Que grande honra e não menos jactância para mim! Mas, a esse chamamento para o vosso convívio cientifico e intelectual, só posso atribuir a razões do coração, atenta à minha pouca valia espiritual e ao meu pouco ou quase nenhum conhecimento dessa ciência que cultivais com tanto zelo e carinho e que se traduz, por assim dizer, pela ciência da historia geral da humanidade, e da qual venho me tornar hoje, forçoso é dizer — por nímia gentileza de vossa parte, obscuro, mas devotado e esforçado apostolo. Em paga de tão infinita generosidade, Sr. presidente e mais ilustrados membros do Instituto Histórico e Geográfico do Espírito Santo, eu vos hipoteco neste momento grandioso e sublime, para mim, o meu eterno reconhecimento, que é, como disse José Bonifácio, em uma de suas monumentais peças oratórias — a memória do coração.

Meus senhores:

Incorreria numa irreverência e na falta do cumprimento de um dever cívico, se nem por alto tocasse na data histórica; que hoje transcorre. Verdade é que se não faz mister rememorar aqui o fato em si, pois, se o fizesse; viria repetir, estou certo, e talvez mal, aquilo que vos todos já sabeis e conheceis tanto ou melhor do que eu, isto é, que hoje faz anos a República — e que esta foi a colheita promissora da primeira semente de liberdade brasiliense lançada ao solo pernambucano em 1710, e germinada no solo mineiro em 1792, e que, mais tarde, com o decorrer do tempo, se tornou árvore, e deu flor e foi fruto. Meus senhores: Senão todos, mas quase todos os grandes feitos da nossa historia já estão decantados em verso e prosa, esculpidos, cinzelados, perpetuados em custosos bronzes em valiosos mármores e pincelados em ricas telas! Mas, para mim, o maior e o mais sobrepujante de todos os feitos, e que, apesar de ser dos nossos dias, parece jazer um tanto esquecido, quero crer, seja o conquistado pela cabeça radiante e aureolada de Ruy Barbosa na conferência de Haia, onde, com o seu verbo miraculoso e quase divino, defendeu com inexcedível galhardia e fulgurante brilho, os direitos dos pequenos Estados até então menos prezados; e quando também, verdade seja dita, o Brasil tornou-se por assim dizer, conhecido na velha Europa. Esse grande e extraordinário feito já devia estar também cantado em verso e prosa, pincelado em telas, esculpido, cinzelado, perpetuado no bronze e no mármore para a memória da humanidade de hoje e da pro vindoura. Façam-se conquistas no campo do Direito, da Lei, da Justiça.

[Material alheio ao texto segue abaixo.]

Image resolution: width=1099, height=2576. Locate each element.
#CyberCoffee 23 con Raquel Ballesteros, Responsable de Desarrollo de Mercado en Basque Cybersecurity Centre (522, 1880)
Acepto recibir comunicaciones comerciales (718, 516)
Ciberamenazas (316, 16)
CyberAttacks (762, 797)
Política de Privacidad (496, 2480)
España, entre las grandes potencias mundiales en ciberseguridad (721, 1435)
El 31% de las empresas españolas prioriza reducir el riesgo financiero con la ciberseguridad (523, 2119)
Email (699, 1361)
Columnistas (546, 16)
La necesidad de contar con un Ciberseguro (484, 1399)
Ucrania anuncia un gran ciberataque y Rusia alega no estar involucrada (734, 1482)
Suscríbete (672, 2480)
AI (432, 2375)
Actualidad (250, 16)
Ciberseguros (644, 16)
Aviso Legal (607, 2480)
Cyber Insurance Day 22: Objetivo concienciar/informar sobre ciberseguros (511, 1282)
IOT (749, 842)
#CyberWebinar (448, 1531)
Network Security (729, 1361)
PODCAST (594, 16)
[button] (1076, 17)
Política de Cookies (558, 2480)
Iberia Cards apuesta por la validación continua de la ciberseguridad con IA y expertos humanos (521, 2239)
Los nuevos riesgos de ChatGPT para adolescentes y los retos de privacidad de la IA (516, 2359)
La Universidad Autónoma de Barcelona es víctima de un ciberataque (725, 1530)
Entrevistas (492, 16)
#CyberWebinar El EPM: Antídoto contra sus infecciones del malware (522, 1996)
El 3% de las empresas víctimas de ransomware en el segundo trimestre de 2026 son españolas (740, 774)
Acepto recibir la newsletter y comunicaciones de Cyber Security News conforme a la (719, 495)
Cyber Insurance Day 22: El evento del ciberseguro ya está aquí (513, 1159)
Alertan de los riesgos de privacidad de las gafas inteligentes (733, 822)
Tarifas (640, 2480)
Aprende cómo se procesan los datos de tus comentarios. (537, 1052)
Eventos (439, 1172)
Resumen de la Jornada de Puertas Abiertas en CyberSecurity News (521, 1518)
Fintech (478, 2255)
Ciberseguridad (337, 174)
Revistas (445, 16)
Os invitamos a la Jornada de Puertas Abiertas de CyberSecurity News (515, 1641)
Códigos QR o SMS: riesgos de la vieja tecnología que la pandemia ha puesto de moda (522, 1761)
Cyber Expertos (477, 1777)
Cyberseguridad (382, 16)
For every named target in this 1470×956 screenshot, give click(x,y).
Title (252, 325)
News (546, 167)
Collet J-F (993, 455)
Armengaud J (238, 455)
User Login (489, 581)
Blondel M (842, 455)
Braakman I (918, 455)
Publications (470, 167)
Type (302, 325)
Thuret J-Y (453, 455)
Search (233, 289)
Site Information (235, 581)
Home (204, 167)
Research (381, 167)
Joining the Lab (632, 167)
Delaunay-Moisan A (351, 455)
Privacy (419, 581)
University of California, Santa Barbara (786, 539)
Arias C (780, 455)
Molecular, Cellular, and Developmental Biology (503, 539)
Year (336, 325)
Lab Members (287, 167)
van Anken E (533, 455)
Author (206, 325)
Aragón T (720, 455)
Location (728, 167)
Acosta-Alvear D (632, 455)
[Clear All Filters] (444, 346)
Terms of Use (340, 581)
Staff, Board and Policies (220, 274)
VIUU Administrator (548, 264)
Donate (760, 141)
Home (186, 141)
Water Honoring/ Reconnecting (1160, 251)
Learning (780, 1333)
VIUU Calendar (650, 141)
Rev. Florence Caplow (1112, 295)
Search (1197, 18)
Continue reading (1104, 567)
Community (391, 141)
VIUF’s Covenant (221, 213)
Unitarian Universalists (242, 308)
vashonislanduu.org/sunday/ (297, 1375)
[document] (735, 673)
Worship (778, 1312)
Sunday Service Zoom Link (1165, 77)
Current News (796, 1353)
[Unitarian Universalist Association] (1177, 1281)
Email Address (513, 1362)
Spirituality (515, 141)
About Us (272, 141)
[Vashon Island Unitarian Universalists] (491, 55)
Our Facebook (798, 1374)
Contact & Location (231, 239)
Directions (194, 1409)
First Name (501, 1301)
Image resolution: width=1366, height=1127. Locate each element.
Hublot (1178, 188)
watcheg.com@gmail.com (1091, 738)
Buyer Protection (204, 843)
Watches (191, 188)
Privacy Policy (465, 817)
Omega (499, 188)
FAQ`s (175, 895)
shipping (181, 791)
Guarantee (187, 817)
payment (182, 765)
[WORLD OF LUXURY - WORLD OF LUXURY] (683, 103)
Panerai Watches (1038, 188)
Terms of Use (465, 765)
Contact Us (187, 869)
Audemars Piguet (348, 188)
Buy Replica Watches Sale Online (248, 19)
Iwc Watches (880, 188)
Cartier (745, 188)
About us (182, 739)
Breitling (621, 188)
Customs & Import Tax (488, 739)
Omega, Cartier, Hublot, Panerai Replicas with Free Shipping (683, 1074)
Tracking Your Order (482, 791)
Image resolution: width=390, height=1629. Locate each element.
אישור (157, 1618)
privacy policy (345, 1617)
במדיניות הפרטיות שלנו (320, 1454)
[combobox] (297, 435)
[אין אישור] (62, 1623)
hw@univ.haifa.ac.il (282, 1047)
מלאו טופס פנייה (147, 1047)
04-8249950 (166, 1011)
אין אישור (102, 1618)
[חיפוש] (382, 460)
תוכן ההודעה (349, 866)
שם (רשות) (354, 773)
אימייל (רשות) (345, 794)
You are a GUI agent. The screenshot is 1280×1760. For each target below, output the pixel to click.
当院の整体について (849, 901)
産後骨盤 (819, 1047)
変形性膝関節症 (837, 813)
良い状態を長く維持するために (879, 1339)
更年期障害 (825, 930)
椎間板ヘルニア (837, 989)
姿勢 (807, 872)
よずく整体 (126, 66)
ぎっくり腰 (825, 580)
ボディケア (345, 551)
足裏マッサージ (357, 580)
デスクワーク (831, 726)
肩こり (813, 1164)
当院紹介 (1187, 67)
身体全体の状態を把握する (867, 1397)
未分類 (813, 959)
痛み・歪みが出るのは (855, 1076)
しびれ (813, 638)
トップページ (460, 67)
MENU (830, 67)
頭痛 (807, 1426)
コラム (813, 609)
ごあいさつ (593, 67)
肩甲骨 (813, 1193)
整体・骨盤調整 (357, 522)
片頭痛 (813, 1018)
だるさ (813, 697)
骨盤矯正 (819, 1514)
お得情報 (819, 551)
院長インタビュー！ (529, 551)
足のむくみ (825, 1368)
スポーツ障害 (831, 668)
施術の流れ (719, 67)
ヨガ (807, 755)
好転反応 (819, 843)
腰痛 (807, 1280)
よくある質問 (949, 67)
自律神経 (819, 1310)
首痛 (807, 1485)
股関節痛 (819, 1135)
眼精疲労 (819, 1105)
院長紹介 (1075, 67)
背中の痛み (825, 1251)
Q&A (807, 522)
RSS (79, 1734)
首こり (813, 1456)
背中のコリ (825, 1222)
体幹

Desta, disse o grande apostolo Ruy, “nasce a confiança, da confiança a tranquilidade, da tranquilidade o trabalho, do trabalho a produção, da produção o credito, do credito a opulência, da opulência a respeitabilidade, a duração, o vigor”. Solucionem-se todas as questões, todas as dependências, quer intestinas, quer internacionais por meio da força do Direito, da Lei, da Justiça, concretizados no arbitramento. O que se tem de útil sobre a terra, nada se deve às armas e às guerras. Estas nada constroem, mas tudo destroem, devoram, aniquilam, estracinham e consomem: — amor, honra, esperança, mocidade, liberdade, vida, propriedade. Basta de guerra! Basta de sangue! As grandes descobertas cientificas não foram conquistadas nas guerras, mas no ambiente sereno e calmo dos gabinetes e laboratórios: Galileu fundando a física, Descartes instituindo a geometria geral, Newton descobrindo a lei da gravitação, Lavoisíer lançando os fundamentos da química, as grandes maravilhas, de Edison e de Marconi, e o problema da dirigibilidade dos balões, solucionada pelo grande matemático Santos Dumount, tais conquistas, e tantas outras mais, foram operadas nos gabinetes e laboratórios sob um ambiente de ordem e de paz.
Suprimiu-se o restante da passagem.